Released on December 23rd, 2018, the Linux 4.20 kernel series brought lots of enhancements, including indirect branch speculation control per task to fix issues with the Indirect Branch Prediction Barrier (IBPB) and Single Thread Indirect Branch Predictors (STIBP) mitigations for Spectre security vulnerabilities.
It also introduced better Spectre Variant 2 userspace-userspace protection, stronger Spectre Variant 4 mitigations for ARM64 (AArch64) CPUs, support for AMD Radeon Pro Vega 20 GPUs, support for the C-SKY CPU architecture, as well as support for Hygon Dhyana x86 CPUs and AMD Radeon Picasso and Raven 2 GPUs.
But, as all good things must come to an end, the Linux 4.20 kernel series reached end of life with the Linux kernel 4.20.17 point release, which means that no further maintenance updates will be released for the series. Users are now urged to upgrade their GNU/Linux distributions to the latest Linux 5.0 kernel series.
“I’m announcing the release of the 4.20.17 kernel. Note, this is the LAST release of the 4.20.y kernel. It is now end-of-life, please move to the 5.0.y kernel tree at this point in time. All users of the 4.20 kernel series must upgrade,” Greg Kroah-Hartman said in a mailing list announcement.
Upgrade to the Linux 5.0 kernel series
If you’re using a kernel from the Linux 4.20 series on your GNU/Linux distribution, you currently have two choices, either update to the latest Linux 4.20.17 release or upgrade to the latest Linux 5.0 kernel series.

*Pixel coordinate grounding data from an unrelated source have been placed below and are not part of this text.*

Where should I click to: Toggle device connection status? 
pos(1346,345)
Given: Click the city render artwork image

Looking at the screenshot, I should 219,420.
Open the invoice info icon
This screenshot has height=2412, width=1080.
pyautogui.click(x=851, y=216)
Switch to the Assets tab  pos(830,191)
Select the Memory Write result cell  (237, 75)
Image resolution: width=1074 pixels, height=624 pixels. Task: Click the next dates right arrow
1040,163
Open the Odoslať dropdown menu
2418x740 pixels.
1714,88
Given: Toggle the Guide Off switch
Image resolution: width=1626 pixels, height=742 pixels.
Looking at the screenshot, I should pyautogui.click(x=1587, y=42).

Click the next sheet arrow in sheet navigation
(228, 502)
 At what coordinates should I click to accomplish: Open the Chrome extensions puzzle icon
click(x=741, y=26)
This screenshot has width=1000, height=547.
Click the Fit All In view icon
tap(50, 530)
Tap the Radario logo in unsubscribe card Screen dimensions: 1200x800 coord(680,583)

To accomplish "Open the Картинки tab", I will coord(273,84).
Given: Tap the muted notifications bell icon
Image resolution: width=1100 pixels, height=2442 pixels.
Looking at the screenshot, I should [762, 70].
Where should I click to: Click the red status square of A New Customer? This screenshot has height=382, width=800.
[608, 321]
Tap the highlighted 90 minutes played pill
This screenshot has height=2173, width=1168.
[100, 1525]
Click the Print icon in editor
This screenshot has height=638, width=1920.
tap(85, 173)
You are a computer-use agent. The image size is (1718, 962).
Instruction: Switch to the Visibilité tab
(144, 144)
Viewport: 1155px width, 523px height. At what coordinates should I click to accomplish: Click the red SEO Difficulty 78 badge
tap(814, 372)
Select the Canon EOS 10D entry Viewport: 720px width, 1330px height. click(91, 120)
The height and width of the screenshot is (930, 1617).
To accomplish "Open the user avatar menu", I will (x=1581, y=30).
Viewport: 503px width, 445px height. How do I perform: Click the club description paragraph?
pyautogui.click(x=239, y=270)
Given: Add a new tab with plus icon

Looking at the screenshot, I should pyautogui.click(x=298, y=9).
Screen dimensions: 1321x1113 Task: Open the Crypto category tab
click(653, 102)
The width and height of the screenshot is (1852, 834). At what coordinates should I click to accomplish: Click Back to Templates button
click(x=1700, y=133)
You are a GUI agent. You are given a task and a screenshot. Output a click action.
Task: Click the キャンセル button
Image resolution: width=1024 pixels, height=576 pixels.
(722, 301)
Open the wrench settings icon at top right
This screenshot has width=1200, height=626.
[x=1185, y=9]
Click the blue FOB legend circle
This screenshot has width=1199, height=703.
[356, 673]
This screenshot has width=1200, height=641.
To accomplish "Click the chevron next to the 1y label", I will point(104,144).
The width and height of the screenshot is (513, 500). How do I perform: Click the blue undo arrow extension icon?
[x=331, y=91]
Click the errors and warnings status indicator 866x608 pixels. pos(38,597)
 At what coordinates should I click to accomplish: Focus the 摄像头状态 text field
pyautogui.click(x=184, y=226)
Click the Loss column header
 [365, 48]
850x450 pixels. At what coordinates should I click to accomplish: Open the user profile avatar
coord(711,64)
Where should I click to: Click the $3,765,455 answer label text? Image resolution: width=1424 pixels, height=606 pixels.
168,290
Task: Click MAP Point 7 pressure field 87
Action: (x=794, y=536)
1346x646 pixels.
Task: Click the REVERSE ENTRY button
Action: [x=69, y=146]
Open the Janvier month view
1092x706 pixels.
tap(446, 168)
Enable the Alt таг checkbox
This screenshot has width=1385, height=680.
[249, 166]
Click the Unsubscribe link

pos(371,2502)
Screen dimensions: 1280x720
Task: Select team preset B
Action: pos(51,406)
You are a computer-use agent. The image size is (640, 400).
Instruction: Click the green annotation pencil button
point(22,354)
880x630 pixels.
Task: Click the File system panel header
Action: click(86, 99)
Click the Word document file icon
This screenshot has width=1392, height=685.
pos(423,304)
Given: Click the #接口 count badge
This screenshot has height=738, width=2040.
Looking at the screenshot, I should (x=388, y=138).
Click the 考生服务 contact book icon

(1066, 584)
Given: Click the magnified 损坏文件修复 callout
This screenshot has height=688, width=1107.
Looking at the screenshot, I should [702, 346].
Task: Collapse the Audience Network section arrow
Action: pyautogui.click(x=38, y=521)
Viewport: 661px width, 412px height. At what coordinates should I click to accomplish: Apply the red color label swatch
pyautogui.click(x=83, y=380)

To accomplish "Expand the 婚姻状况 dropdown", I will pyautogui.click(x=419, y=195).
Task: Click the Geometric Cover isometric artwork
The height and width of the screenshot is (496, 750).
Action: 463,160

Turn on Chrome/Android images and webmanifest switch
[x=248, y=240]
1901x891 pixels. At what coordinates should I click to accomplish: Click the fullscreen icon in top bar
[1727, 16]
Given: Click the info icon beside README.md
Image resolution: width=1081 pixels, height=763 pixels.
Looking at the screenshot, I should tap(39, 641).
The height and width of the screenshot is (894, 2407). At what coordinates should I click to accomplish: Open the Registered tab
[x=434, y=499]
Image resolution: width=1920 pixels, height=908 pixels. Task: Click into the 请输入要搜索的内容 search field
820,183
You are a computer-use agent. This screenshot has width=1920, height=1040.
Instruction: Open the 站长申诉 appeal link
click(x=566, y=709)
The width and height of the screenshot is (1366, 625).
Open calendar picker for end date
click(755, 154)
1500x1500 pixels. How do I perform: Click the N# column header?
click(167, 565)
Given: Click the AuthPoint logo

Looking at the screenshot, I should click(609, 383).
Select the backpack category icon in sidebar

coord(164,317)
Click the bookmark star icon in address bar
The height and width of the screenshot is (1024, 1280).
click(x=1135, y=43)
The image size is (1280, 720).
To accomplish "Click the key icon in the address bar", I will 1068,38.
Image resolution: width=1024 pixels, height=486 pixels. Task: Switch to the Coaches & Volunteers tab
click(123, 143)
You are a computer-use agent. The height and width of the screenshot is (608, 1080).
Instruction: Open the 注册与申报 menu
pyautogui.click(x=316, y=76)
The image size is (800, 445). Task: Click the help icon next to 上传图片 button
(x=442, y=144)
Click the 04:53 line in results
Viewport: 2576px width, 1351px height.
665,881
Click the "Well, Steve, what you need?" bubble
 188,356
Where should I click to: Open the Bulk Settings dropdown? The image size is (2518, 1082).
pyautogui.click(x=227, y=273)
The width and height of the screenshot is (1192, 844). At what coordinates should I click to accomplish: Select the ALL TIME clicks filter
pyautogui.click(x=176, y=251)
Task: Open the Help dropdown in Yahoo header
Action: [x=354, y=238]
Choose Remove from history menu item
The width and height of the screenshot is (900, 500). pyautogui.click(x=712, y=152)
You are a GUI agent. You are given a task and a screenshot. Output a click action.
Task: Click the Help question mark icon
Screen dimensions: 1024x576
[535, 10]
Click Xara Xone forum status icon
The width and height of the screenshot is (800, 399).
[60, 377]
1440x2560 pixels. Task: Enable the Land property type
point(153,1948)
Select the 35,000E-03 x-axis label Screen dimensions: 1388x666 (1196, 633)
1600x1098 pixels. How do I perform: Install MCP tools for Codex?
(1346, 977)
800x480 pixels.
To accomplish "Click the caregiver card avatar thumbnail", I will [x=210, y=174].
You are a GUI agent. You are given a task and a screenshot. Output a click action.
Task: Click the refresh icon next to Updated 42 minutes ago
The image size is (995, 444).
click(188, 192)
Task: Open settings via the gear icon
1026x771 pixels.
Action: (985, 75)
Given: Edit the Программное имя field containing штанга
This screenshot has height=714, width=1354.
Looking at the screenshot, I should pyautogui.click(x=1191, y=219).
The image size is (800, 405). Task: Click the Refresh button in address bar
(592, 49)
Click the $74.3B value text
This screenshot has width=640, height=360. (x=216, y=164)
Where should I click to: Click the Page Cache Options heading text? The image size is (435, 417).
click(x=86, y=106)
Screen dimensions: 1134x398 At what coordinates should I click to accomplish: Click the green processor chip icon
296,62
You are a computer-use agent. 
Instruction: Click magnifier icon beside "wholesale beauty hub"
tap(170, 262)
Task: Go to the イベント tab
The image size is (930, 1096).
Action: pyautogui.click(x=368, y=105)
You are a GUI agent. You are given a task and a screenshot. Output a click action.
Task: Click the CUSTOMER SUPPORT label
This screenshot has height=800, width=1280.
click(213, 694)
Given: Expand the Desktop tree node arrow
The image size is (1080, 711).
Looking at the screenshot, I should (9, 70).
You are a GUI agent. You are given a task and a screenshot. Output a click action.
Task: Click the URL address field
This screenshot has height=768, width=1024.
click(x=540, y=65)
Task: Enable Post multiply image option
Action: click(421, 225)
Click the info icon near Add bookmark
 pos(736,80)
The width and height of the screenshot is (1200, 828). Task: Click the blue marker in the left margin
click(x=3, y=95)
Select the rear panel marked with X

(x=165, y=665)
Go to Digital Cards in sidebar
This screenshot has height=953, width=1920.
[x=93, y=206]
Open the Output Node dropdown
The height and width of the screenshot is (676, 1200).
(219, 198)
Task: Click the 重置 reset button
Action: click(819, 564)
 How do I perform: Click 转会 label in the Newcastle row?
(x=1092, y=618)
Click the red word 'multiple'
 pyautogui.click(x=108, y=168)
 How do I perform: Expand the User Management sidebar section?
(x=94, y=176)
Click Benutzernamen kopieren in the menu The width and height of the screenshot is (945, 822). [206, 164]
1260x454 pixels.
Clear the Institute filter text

If Linux kernel 5.0 isn’t yet available for your GNU/Linux distribution, try upgrading to a supported LTS kernel.
Supported LTS (Long Term Support) kernels include Linux 4.19 (recommended), Linux 4.14, Linux 4.9, Linux 4.4, and Linux 3.16. Of course, you can also download and compile the most recent Linux 5.0 kernel version from kernel.org or through our free Linux software portal, but only if you know what you’re doing.